[Saved data entries]
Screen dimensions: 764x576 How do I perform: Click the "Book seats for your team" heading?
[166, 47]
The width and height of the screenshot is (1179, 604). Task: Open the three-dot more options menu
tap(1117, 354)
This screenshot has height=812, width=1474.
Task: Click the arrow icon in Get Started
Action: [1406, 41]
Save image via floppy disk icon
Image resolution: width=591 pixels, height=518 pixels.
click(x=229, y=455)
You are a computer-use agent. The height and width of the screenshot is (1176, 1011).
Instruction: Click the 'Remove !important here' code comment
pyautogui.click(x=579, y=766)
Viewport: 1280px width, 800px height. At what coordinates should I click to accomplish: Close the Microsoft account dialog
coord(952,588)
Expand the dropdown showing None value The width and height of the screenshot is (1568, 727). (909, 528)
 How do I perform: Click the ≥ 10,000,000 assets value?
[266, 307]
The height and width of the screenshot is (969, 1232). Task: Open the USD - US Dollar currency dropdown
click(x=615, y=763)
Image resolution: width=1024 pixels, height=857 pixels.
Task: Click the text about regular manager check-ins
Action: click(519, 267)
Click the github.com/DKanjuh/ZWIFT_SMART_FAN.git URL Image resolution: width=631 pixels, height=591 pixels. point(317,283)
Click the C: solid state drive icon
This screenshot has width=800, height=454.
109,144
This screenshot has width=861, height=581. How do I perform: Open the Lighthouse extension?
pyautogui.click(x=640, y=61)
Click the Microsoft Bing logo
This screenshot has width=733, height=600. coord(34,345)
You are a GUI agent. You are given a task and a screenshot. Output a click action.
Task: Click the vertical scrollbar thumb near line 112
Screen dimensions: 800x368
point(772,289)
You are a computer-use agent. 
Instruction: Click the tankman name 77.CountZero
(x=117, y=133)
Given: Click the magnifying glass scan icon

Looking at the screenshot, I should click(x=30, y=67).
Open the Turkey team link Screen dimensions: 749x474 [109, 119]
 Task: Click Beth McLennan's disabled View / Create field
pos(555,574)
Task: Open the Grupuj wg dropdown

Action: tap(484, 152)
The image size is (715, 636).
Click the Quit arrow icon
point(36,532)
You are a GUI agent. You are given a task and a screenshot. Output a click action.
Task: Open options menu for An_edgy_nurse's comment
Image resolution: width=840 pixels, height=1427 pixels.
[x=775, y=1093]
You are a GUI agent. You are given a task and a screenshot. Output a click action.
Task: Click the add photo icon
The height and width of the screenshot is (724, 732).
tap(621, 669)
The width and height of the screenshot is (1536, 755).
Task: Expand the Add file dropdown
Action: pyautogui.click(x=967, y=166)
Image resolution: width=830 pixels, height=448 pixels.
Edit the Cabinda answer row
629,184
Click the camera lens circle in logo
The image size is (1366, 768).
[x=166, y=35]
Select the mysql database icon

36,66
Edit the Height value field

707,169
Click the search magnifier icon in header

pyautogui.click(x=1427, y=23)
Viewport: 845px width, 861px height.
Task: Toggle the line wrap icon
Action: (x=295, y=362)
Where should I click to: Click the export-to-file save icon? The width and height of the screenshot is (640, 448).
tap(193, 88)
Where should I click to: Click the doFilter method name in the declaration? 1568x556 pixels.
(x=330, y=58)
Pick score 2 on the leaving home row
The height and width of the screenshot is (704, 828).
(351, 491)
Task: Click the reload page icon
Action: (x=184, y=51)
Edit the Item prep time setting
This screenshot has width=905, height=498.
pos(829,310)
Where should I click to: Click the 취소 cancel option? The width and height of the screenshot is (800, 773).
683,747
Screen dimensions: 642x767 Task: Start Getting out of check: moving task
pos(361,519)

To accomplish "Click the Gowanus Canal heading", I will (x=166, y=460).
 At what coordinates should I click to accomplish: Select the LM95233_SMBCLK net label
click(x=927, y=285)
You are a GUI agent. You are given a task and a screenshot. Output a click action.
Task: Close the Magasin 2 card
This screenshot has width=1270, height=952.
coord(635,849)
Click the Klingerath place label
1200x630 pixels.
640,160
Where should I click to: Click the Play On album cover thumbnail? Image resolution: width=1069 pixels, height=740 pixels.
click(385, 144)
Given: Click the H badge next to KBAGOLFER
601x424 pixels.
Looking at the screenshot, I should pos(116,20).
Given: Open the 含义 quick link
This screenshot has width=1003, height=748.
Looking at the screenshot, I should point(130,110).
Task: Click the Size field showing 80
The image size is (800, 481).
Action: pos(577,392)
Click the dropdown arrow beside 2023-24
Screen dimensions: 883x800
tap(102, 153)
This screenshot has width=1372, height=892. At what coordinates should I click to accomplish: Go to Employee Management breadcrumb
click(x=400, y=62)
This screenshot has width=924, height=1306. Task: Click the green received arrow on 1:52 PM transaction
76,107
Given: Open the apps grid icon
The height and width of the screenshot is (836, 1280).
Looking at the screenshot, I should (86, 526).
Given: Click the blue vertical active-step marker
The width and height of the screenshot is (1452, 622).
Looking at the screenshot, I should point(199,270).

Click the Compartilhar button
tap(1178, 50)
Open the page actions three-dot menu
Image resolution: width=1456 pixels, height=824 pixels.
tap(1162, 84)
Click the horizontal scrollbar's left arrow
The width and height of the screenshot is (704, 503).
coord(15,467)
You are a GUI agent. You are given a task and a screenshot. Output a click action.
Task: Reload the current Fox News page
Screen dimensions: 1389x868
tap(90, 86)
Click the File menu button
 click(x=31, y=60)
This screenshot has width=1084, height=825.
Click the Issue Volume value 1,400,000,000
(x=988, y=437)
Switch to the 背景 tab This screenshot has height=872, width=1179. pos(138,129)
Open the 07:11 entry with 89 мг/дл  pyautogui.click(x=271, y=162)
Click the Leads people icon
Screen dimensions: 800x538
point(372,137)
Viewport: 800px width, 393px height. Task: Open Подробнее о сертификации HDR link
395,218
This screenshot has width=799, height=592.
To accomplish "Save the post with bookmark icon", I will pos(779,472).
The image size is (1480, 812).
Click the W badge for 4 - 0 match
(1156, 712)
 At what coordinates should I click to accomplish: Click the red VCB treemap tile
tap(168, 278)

INSTRUCTIONS FOR THE TASK ▸
Go through the lines above and tally those with the string "computer". The total is all that is needed.

ANSWER SECTION ▸
2